De qui avez-vous pris ce goût du risque?
De mes parents! On se souvient surtout de ma mère dans Casablanca, de Michael Curtiz, avec Humphrey Bogart, ou dans Les Amants du Capricorne, d’Alfred Hitchcock…Elle était pourtant aussi attirée par le néoréalisme italien naissant. En 1949, elle a écrit une lettre à mon père: «Si vous avez un rôle pour une actrice suédoise qui parle l’anglais, bredouille un français à peu près incompréhensible et qui, en italien, ne sait dire que «ti amo», je suis prête à tourner avec vous.» Un an plus tard, elle était sur le tournage de Stromboli, dans les bras de mon père. Cet amour lui a coûté cher: elle a été mise au ban de Hollywood, traitée de pute, et le Sénat américain lui a interdit l’accès au territoire des Etats-Unis pendant huit ans, la privant ainsi de voir sa fille Pia (née d’un premier mariage)! Pourtant, elle a continué à soutenir le cinéma de mon père, très critiqué et totalement incompris à l’époque.

Vous avez toujours tourné avec des cinéastes et des acteurs d’avant-garde: David Lynch, Gary Oldman ou Guy Maddin…Avez-vous cherché votre père dans ces hommes?

## EXTRAIT DES DONNÉES
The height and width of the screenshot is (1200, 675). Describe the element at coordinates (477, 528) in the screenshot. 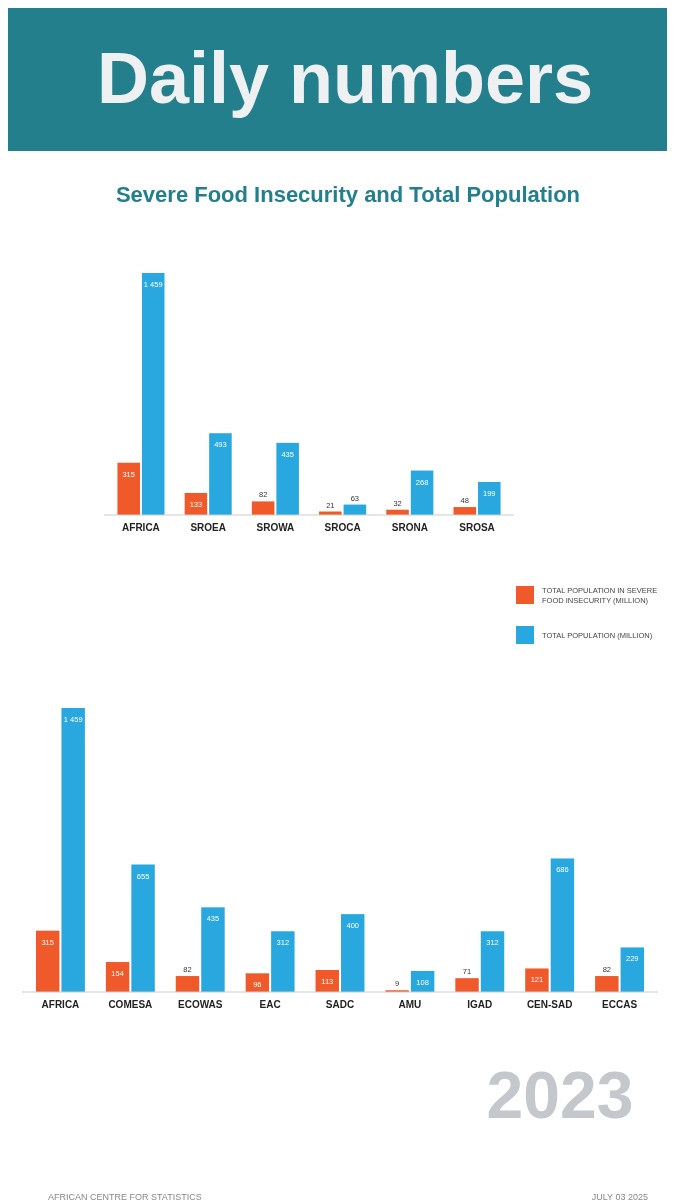

I see `x-tick-label: SROSA` at that location.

## À FAIRE
A. Dans l'entretien sur le goût du risque, pendant combien d'années le Sénat américain a-t-il interdit à la mère l'accès au territoire des États-Unis ?
B. Poursuivez l'entretien sur le goût du risque à partir de sa dernière phrase.

## RÉSULTATS ATTENDUS
A. Pendant huit ans.

B.
Je suis attirée par les personnalités fortes, comme celle de mon père. Les hommes qui m’ont séduite sont tous des pionniers qui se battent pour imposer leurs idées. J’étais aussi très proche de mon père. J’aimais son côté enveloppant, protecteur…Qui pouvait virer à une jalousie folle! Papa était un Italien à l’ancienne: il a failli mourir quand j’ai eu mon premier boyfriend, à 16 ans! Il a eu la migraine pendant un mois. Mais il m’a appris tellement de choses. Dernièrement, en tournant dans le prochain film de Guy Maddin, Keyhole, Jason Patric, qui joue à mon côté, m’a dit: «Mais comment fais-tu? On ne comprend rien à cette narration!» J’ai répondu que je ne comprenais rien non plus, mais que je me laissais faire, parce que j’avais confiance en Guy. Et c’est mon père qui m’a appris ça pendant ses tournages: à obéir à un cinéaste, sans chercher à tout saisir tout de suite.

Vous avez assisté aux tournages de vos parents?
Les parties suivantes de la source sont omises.